Sementara itu, Komisi Perlindungan Anak setempat telah membentuk tim investigasi khusus yang akan melaporkan temuan dalam waktu 30 hari. Tim tersebut akan menilai apakah terdapat pelanggaran terhadap Undang‑Undang Perlindungan Anak (UU No. 35/2014) serta regulasi operasional daycare di Indonesia.

Implikasi Sosial dan Budaya

Kasus ini menimbulkan perdebatan luas tentang penggunaan nama religius atau budaya pada institusi yang seharusnya menjadi contoh nilai moral. Banyak kalangan menilai bahwa penamaan “Little Aresha” seharusnya menegaskan komitmen pada nilai naungan—melindungi, mendidik, dan mengasuh anak dengan penuh kasih sayang. Ketidaksesuaian antara makna nama dan realitas praktik di lapangan menambah rasa kekecewaan publik.

Selain itu, kasus ini menyoroti pentingnya pengawasan ketat terhadap penyedia layanan penitipan anak, terutama di wilayah DIY yang menjadi pusat pertumbuhan ekonomi dan migrasi penduduk. Ketersediaan fasilitas yang aman dan berkualitas menjadi prioritas, mengingat tingginya permintaan orang tua yang bekerja.

Langkah Selanjutnya bagi Keluarga

Orang tua yang khawatir dapat mengajukan laporan resmi ke Dinas Sosial atau Komisi Perlindungan Anak. Mereka juga disarankan untuk melakukan pemeriksaan medis independen terhadap anak‑anak mereka, mencakup evaluasi gizi, pertumbuhan, serta psikologis. Konsultasi dengan psikolog atau terapis perkembangan dapat membantu mengidentifikasi dan mengatasi potensi dampak trauma.

Di sisi lain, Dinkes berencana meluncurkan program edukasi gizi bagi orang tua, termasuk penyuluhan tentang pentingnya pola makan seimbang dan pemantauan tumbuh kembang secara rutin. Program ini diharapkan dapat mencegah kondisi gizi kurang yang terdeteksi pada anak‑anak di daycare tersebut.

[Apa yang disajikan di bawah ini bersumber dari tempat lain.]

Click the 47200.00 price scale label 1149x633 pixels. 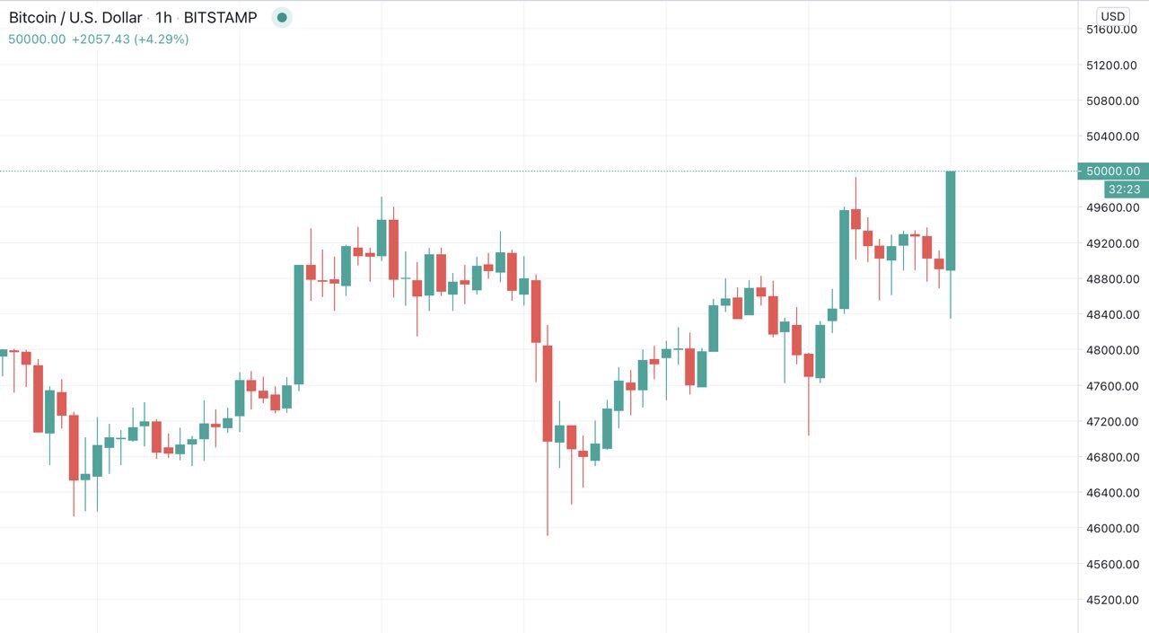click(x=1112, y=421)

Kasus Little Aresha menjadi pengingat keras bahwa nama yang melambangkan naungan harus diiringi tindakan nyata yang melindungi anak‑anak Indonesia. Pemerintah, lembaga pengawas, dan masyarakat harus bersinergi memastikan bahwa setiap tempat penitipan anak benar‑benar menjadi tempat yang aman, sehat, dan mendidik.